In the book, we talk about a guy who was a lawyer, kind of fell off the partner track in a law firm, was doing document reviews on a contract basis, and he said, “I can see this is going to be automated,” so he started to go to seminars. He read a book called “E-discovery for dummies,” which I thought he was kidding, but it does exist. He went to vendor seminars, and he made himself an e-discovery expert, and now he has a job, a good job in that space with a vendor. Unfortunately, I think it’s going to be on all of us to prepare ourselves for this new future.

Mike Delgado: Awesome. For those who are watching live, or are watching the pre-recorded version of this, I want to highly recommend Tom’s new book, “Only Humans Need Apply.” You can learn more about it by going to Tomdavenport.com, or of course, by going straight to Amazon. Highly, highly recommend it. It’s a great read. It paints a more positive, optimistic future for us than some of the doom and gloom news we’ve heard about robots taking over all our jobs. Tom, thank you so much for your time today.
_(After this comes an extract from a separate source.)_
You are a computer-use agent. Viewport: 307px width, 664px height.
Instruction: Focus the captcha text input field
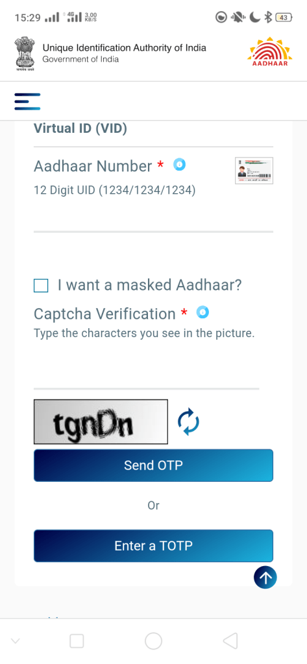(x=146, y=373)
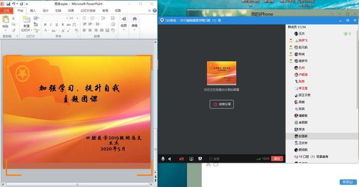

Where can everyone learn more about you and your work?

Tom Davenport: Well, some of my critical colleagues say I never had a thought I didn’t publish, so there’s a lot out there I’ve written on my Linkedin site, or Tomdavenport.com has a lot of it, so it’s hard to avoid, I’m afraid.

Mike Delgado: I’ll make sure in the bottom of this YouTube video they’ll be a link going over to Tomdavenport.com, as well as if you’re watching this later, on Facebook, we’ll have a link in the comments going over to Tom’s website. Also, if you’d like to learn more about upcoming data talks with different data scientists and thought leaders, you can always go to Experian.com/datatalk. Thank you again for your time today. Thank you for your books. Looking forward to learning more in your further research and writing.

Tom Davenport: Thank you, Mike. It was fun.

Mike Delgado: Thanks, Tom. Take care.

 

About Tom Davenport

Tom Davenport is the President’s Distinguished Professor of Information Technology and Management at Babson College, the co-founder of the International Institute for Analytics, a Fellow of the MIT Initiative on the Digital Economy, and a Senior Advisor to Deloitte Analytics. He teaches analytics and big data in executive programs at Babson, Harvard Business School, MIT Sloan School, and Boston University. He pioneered the concept of “competing on analytics” with his best-selling 2006 Harvard Business Review article (and his 2007 book by the same name).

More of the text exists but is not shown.